Bloomberg, looking for a legacy and relevancy beyond New York Mayorship, has the loot and room to risk it. He gets rounds of applause for the reported $10-15 million grip he's pushing towards a Super PAC effort as he attempts to put his skin in the election game. The move is laudable, but a bit disjointed since it insinuates the creation of something much bigger than simply throwing dough at partisan candidates who dig the occasional bi-partisan groove. Casual observers will figure it's really a third party play, which makes it all the more confusing. And since Big Mike has a reputation for flirting with the Third rail, the numbers currently work against him. A little less than half of Americans, 46 percent, describe an urge for a third party -- compared to 45 percent who feel the current parties are doing a good enough job, according to a September Gallup survey.
Interestingly enough, Gallup says 58 percent of Americans were leaning the third way between 2007 and 2010. Somewhere between midterm House Republicans rising and now, the political environment became so volatile that the number fell fast and hard. Any number of reasons could explain that, one being that voters are now feeling snug and fit in their political silos. An unfortunate consequence of the two party system.
The fact of the matter is that Bloomberg has his work cut out for him if it's just an exercise in cutting checks. He'll have a number of challenges to overcome: partisan candidates have issues wrestling themselves away from party bosses. Few are brave enough to cross the aisle, even when there's a clear national or constituent imperative. It's indicative of why most individuals get into politics in the first place... or how they end up getting trapped in a shameless cycle of climbing the political ladder in endless power grabs to the top. In the end, everyone wants to sit in the Big Chair.
One would hope that he's going the distance on this. Perhaps the ultimate plan is creating more than just an influence-spreading Super PAC to keep access intact. Maybe this could blossom into a real Third Way, a grooming platform for practical leadership looking for solutions rather than spots on talk shows.
Not so much hope thus far because the current moves look like partisan regurgitation. He's tapped none other than ... well ... a party person to spearhead the effort, Howard Wolfson, a former Hillary Clinton for 2008 Communications Director and now serving Bloomberg in the same capacity. Right now, it smells a lot like the very confusing Americans Elect hustle that finally managed a big $500,000 campaign ad buy on behalf of independent Senate candidate Angus King in Maine. But, it's hard to see anything truly revolutionary or "third party" out of any of these outfits if all they're just pushing a revolving door of Democratic and Republican same-os attempting career recalibrations.
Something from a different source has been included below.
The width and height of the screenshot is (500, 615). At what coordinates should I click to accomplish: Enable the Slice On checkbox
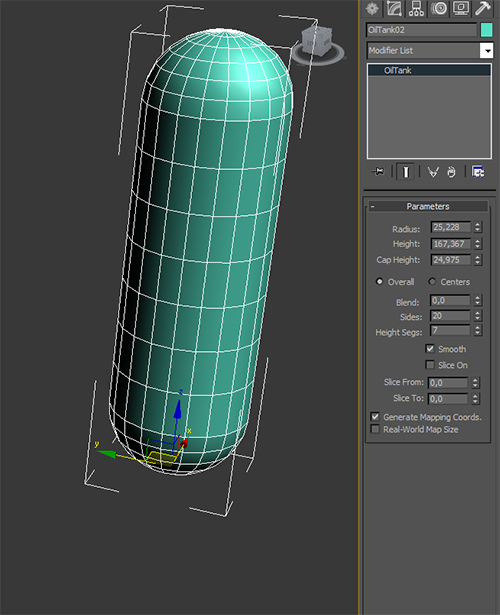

Politics have become very crowded these days, with every blogger Dick, Jane, Harry and Tameka believing they're a hot-shot strategist. The true professionals feel a bit crowded out these days as the market saturates.
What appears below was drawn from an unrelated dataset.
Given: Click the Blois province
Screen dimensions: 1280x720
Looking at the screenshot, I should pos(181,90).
The other problem here is that nearly half of all Americans say they want independence in their elected representatives -- yet we embrace the malice of polarizing politics and tit-for-tat. 46 percent want a "third party," but only 4 percent really take money to market at the polling place in terms of "severely" independent candidates (since we're going there). Polling says Americans want solutions. Yeah, right. Look no farther than the narcissistic killing fields of countless social media "mavens" and their "followers" spreading meanness and demagoguery. Ironic that Facebook "friends" and "likes" when the digital hate is as abundant as it is. We now hide behind handles, avatars and punch-lines.
Truly independent or third party candidates don't help the situation any when they bless incumbents with fringe positions and unhinged personalities. But, there are quite a few egotistical wing nuts on both sides of the conventional two-party aisle, as well. The difference is one set of candidates and elected pols have the resources to run while the other doesn't.
Bloomberg hopes to re-shape that equation. But, in doing so, one wonders if he'll address it in a politics-as-usual way or if actually inject unorthodox method and freshness to the game.